• PROMPT: Nothing but the lines from the one with "The height and width of the screenshot is (283, 490)." through the final line of the entries below should be written out, each exactly as given.
•••••
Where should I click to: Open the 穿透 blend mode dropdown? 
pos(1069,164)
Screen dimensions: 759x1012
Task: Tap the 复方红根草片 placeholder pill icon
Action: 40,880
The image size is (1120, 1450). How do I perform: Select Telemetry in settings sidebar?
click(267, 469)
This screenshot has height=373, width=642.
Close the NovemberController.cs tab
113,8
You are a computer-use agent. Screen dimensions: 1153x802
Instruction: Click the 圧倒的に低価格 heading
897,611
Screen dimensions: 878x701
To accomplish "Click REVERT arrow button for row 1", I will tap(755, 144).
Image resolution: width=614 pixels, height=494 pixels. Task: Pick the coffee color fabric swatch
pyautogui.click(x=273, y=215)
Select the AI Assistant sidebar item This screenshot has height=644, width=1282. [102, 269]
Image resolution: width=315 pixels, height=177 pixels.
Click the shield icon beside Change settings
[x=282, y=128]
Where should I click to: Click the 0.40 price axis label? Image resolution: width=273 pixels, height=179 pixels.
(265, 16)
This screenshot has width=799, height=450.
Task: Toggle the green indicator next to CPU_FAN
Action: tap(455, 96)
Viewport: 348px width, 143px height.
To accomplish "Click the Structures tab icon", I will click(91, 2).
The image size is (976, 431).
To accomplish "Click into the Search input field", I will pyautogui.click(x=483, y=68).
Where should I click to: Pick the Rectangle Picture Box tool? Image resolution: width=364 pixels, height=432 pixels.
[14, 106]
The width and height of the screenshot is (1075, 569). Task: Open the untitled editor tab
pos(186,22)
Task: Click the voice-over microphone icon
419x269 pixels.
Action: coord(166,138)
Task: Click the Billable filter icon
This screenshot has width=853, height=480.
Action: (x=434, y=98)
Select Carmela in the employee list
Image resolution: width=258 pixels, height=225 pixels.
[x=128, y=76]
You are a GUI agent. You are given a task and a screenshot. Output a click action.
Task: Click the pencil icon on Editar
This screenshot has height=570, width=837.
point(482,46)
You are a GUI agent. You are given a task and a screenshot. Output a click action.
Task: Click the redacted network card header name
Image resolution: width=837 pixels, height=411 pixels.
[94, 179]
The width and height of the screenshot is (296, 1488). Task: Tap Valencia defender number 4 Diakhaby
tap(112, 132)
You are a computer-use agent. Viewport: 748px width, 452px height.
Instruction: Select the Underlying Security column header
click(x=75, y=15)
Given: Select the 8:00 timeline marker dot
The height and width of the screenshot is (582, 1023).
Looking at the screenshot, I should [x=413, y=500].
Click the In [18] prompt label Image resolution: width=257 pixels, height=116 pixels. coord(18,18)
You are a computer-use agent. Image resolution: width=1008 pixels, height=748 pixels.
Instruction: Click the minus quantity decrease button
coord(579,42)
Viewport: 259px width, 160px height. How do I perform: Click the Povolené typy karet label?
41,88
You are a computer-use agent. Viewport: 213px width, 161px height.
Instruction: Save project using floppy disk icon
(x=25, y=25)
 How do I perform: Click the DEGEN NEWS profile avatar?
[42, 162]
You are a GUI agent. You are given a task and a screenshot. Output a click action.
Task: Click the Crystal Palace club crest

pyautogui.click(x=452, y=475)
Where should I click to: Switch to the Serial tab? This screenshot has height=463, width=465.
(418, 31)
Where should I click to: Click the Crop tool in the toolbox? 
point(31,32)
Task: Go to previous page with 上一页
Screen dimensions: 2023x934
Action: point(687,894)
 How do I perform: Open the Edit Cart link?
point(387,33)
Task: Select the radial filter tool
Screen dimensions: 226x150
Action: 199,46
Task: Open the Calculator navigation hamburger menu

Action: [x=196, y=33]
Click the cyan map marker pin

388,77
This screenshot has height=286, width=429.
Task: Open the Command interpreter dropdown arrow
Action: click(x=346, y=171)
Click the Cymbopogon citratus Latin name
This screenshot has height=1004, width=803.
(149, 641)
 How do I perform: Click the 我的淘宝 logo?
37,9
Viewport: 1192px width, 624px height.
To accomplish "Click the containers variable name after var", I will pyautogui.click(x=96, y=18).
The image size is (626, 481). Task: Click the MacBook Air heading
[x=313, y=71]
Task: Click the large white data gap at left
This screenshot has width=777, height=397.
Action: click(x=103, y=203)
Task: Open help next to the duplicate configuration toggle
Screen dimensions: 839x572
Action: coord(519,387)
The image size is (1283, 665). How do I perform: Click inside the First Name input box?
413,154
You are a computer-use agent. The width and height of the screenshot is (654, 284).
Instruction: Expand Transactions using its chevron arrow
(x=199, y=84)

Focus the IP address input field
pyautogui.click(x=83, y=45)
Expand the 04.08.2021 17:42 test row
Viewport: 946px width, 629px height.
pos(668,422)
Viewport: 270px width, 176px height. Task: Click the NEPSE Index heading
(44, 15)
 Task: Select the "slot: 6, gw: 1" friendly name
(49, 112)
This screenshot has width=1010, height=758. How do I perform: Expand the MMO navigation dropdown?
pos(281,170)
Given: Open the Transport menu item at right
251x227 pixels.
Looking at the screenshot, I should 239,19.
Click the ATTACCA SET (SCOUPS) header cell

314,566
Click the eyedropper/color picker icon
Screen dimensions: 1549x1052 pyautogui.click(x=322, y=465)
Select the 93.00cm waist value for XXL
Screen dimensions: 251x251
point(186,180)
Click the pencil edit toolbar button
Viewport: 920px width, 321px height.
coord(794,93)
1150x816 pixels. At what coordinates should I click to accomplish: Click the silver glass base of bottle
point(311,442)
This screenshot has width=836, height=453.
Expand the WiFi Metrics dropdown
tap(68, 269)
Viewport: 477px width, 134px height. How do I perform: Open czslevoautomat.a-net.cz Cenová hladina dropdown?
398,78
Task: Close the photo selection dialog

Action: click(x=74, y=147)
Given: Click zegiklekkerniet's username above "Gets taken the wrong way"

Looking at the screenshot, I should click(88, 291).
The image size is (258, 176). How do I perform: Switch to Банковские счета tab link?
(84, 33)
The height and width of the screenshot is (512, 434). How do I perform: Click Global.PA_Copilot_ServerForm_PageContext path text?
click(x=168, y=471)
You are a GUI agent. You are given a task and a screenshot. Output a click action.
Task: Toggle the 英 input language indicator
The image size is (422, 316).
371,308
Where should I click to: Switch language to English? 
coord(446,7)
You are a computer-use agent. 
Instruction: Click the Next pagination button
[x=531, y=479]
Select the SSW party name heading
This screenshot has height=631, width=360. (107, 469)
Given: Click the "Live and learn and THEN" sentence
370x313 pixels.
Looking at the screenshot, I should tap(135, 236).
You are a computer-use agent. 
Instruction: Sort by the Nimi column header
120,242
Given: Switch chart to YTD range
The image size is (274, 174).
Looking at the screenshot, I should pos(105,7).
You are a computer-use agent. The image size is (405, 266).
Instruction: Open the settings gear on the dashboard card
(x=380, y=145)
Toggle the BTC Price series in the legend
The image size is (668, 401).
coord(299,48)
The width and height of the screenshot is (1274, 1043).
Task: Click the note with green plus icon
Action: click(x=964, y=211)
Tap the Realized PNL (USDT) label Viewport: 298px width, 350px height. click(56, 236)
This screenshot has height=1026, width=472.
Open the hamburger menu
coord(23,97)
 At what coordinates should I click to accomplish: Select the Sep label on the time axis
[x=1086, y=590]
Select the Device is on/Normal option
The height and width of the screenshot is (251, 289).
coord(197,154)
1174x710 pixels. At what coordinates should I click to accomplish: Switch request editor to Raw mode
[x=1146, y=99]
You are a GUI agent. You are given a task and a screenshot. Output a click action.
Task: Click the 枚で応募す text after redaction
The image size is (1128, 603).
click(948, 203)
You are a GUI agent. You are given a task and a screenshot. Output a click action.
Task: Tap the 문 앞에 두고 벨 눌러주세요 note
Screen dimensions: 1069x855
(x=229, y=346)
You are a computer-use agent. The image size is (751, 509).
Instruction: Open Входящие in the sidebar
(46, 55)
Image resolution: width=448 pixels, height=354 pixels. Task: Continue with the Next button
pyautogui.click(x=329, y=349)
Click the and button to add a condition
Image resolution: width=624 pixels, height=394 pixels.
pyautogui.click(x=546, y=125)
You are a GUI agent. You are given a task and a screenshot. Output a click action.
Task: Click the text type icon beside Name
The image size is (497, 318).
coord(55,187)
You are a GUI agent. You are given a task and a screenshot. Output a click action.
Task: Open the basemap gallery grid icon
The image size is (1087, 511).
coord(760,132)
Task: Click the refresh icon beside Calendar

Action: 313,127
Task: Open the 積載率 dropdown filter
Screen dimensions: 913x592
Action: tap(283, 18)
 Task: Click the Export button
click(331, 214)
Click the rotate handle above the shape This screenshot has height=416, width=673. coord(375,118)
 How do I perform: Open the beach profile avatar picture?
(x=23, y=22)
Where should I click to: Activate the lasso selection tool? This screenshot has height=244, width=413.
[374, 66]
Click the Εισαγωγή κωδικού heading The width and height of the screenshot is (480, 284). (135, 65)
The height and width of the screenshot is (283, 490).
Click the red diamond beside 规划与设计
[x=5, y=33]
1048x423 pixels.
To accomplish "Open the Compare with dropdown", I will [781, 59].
•••••
• EXERCISE SOLUTION:
The height and width of the screenshot is (283, 490).
Click the red diamond beside 规划与设计
[x=5, y=33]
1048x423 pixels.
To accomplish "Open the Compare with dropdown", I will [781, 59].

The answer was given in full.